TRNT1 deficiency is a condition that affects many body systems. Its signs and symptoms can involve blood cells, the immune system, the eyes, and the nervous system. The severity of the signs and symptoms vary widely.
A common feature of TRNT1 deficiency is a blood condition called sideroblastic anemia, which is characterized by a shortage of red blood cells (anemia). In TRNT1 deficiency, the red blood cells that are present are unusually small (erythrocytic microcytosis). In addition, developing red blood cells in the bone marrow (erythroblasts) can have an abnormal buildup of iron that appears as a ring of blue staining in the cell after treatment in the lab with certain dyes. These abnormal cells are called ring sideroblasts.
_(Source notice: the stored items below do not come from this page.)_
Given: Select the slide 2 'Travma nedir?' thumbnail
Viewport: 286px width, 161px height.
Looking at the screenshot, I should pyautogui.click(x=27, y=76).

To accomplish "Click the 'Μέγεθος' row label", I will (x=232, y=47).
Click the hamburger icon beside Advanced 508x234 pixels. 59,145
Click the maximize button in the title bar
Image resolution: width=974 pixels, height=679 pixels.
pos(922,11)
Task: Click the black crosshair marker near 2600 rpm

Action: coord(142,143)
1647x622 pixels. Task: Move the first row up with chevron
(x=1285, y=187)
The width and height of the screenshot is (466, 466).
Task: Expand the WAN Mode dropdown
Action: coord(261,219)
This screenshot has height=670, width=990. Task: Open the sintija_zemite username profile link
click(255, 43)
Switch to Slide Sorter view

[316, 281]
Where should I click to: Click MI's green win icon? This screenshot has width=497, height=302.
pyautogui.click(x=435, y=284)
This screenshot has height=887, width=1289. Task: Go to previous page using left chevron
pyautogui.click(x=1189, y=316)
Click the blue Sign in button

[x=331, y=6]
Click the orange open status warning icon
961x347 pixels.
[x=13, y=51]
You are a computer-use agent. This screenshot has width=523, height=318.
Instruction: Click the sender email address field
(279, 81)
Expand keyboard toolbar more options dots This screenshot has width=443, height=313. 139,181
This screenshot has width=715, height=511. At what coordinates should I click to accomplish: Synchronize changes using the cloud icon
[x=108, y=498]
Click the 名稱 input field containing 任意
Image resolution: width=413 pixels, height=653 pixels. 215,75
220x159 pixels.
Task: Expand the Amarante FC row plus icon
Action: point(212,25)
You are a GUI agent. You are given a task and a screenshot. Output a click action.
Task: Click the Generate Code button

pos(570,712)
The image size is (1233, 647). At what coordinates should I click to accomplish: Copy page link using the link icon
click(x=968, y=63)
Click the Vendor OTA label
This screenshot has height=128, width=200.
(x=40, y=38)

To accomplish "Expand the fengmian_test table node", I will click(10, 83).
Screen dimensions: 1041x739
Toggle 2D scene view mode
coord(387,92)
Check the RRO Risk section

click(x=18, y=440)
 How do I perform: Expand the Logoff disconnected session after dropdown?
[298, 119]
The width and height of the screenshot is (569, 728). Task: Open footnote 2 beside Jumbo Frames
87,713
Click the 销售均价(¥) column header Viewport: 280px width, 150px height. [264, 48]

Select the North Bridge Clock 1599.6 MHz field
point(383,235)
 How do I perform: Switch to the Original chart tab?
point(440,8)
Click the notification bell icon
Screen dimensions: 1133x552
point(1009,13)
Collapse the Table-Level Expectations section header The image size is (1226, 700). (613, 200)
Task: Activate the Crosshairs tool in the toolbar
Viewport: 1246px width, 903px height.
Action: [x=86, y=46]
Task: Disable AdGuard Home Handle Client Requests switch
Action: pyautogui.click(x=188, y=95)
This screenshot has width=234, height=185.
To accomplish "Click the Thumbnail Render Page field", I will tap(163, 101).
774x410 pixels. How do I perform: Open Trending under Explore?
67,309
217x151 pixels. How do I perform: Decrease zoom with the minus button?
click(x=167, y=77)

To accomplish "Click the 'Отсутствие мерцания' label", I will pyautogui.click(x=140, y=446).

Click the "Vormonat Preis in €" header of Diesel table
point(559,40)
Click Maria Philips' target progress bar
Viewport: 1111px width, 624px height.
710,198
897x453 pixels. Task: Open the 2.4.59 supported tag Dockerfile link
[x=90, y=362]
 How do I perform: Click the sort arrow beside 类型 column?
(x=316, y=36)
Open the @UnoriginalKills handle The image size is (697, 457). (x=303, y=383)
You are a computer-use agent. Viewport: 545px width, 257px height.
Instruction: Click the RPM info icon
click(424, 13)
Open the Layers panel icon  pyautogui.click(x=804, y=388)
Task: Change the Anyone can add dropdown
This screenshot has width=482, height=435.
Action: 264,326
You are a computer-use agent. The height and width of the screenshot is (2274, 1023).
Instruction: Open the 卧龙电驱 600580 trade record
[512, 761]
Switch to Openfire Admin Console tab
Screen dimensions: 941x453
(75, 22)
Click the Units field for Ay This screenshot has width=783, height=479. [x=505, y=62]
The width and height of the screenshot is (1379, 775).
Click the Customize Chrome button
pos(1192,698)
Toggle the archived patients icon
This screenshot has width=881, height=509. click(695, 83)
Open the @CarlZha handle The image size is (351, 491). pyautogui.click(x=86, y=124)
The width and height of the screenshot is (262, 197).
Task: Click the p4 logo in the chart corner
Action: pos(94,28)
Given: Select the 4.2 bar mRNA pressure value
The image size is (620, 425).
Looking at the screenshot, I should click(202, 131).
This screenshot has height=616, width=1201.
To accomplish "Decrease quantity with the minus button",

Many people with TRNT1 deficiency have an immune system disorder (immunodeficiency) that can lead to recurrent bacterial infections. Repeated infections can cause life-threatening damage to internal organs. The immunodeficiency is characterized by low numbers of immune system cells called B cells, which normally help fight infections by producing immune proteins called antibodies (or immunoglobulins). These proteins target foreign invaders such as bacteria and viruses and mark them for destruction. In many individuals with TRNT1 deficiency, the amount of immunoglobulins is also low (hypogammaglobulinemia).
In addition, many individuals with TRNT1 deficiency have recurrent fevers that are not caused by an infection. These fever episodes are often one of the earliest recognized symptoms of TRNT1 deficiency, usually beginning in infancy. The fever episodes are typically accompanied by poor feeding, vomiting, and diarrhea, and can lead to hospitalization. In many affected individuals, the episodes occur regularly, arising approximately every 2 to 4 weeks and lasting 5 to 7 days, although the frequency can decrease with age.
Eye abnormalities, often involving the light-sensing tissue at the back of the eye (the retina), can occur in people with TRNT1 deficiency. Some of these individuals have a condition called retinitis pigmentosa, in which the light-sensing cells of the retina gradually deteriorate. Eye problems in TRNT1 deficiency can lead to vision loss.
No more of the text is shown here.